◆ DATA EXTRACT ◆

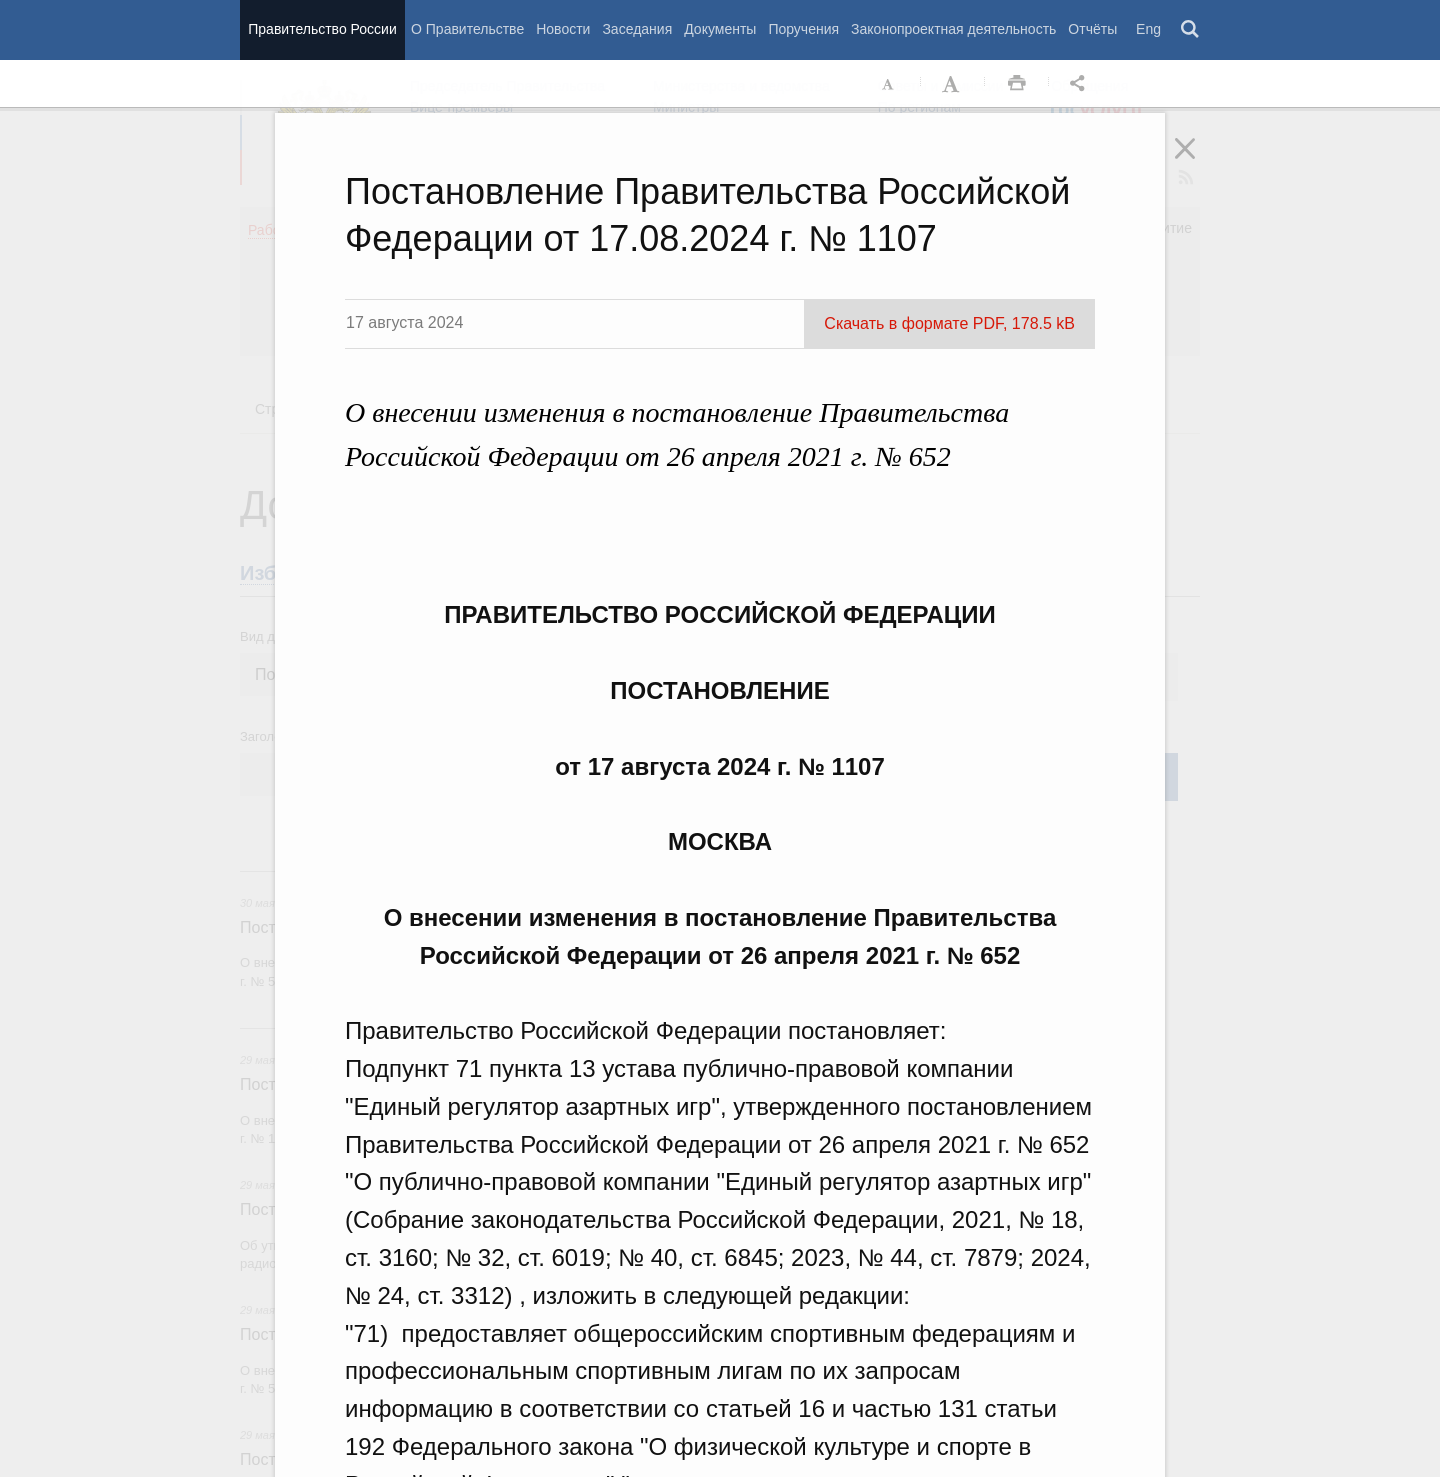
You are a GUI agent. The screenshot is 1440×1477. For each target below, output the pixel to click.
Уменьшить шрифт (889, 84)
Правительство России (322, 29)
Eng (1148, 29)
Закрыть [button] (1199, 162)
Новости (563, 29)
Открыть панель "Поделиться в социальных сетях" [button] (1081, 84)
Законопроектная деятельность (953, 29)
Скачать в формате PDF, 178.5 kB (949, 323)
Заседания (637, 29)
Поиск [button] (1191, 30)
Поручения (803, 29)
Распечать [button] (1017, 84)
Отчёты (1092, 29)
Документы (720, 29)
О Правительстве (467, 29)
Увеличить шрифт (953, 84)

◆ PROBLEM DESCRIPTION ◆
Format every line of the data above as a JSON list of strings, one string per line, leaving out blank lines and the picture.

◆ RESPONSE FOR THIS EXERCISE ◆
[
  "You are a GUI agent. The screenshot is 1440×1477. For each target below, output the pixel to click.",
  "Уменьшить шрифт (889, 84)",
  "Правительство России (322, 29)",
  "Eng (1148, 29)",
  "Закрыть [button] (1199, 162)",
  "Новости (563, 29)",
  "Открыть панель \"Поделиться в социальных сетях\" [button] (1081, 84)",
  "Законопроектная деятельность (953, 29)",
  "Скачать в формате PDF, 178.5 kB (949, 323)",
  "Заседания (637, 29)",
  "Поиск [button] (1191, 30)",
  "Поручения (803, 29)",
  "Распечать [button] (1017, 84)",
  "Отчёты (1092, 29)",
  "Документы (720, 29)",
  "О Правительстве (467, 29)",
  "Увеличить шрифт (953, 84)"
]